Your objective: Can you copy, word for word, every line from the one containing "You are a GUI" through the last line below, including both of those lines? Leave the pictures out of your answer.
Start of Data for the task
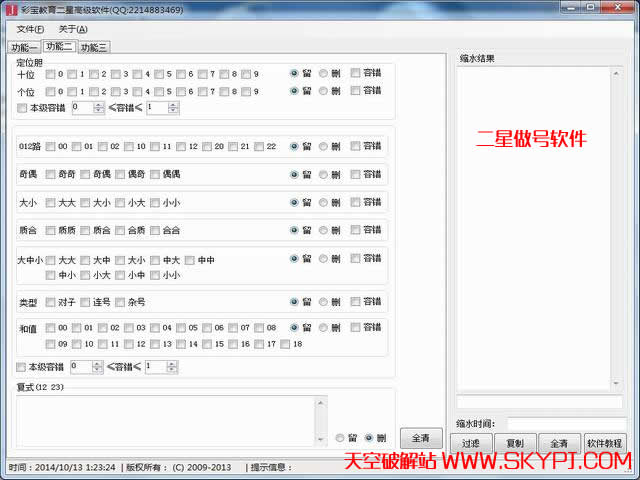Enable 本级容错 under 定位胆

click(x=23, y=108)
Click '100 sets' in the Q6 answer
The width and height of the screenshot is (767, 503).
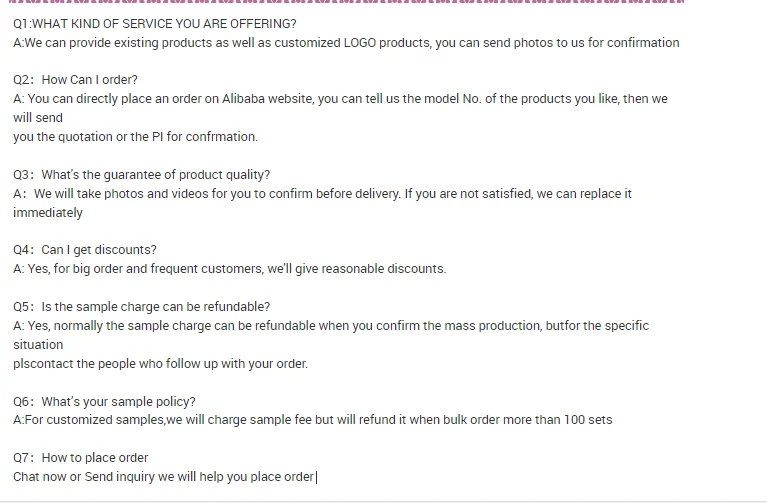tap(588, 420)
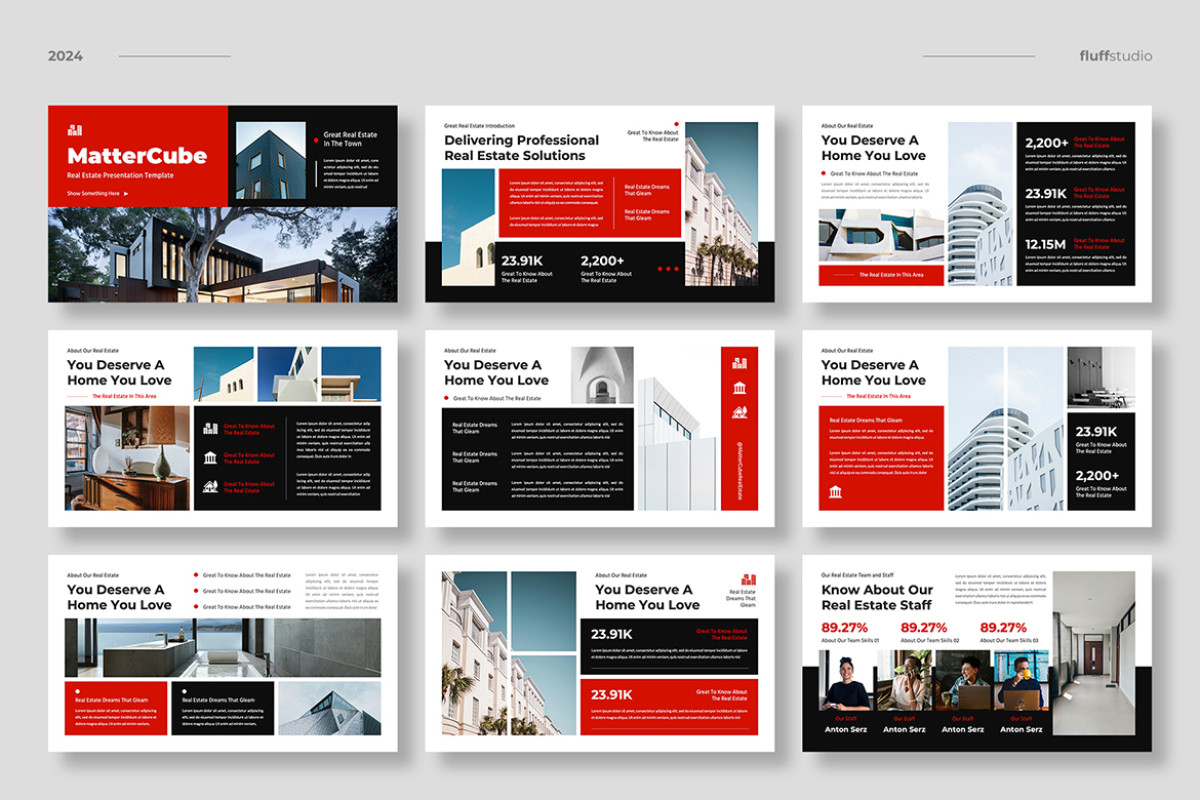Viewport: 1200px width, 800px height.
Task: Select the bar-chart icon in the red sidebar
Action: [x=740, y=364]
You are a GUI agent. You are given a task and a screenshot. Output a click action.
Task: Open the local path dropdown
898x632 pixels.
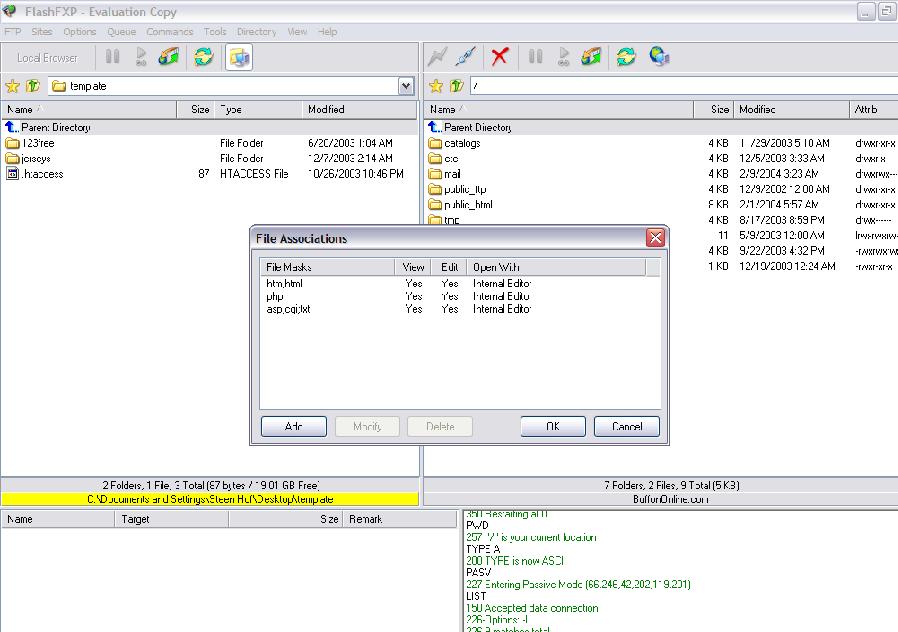click(406, 86)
End of Data for the task
Result:
You are a GUI agent. You are given a task and a screenshot. Output a click action.
Task: Open the local path dropdown
898x632 pixels.
click(406, 86)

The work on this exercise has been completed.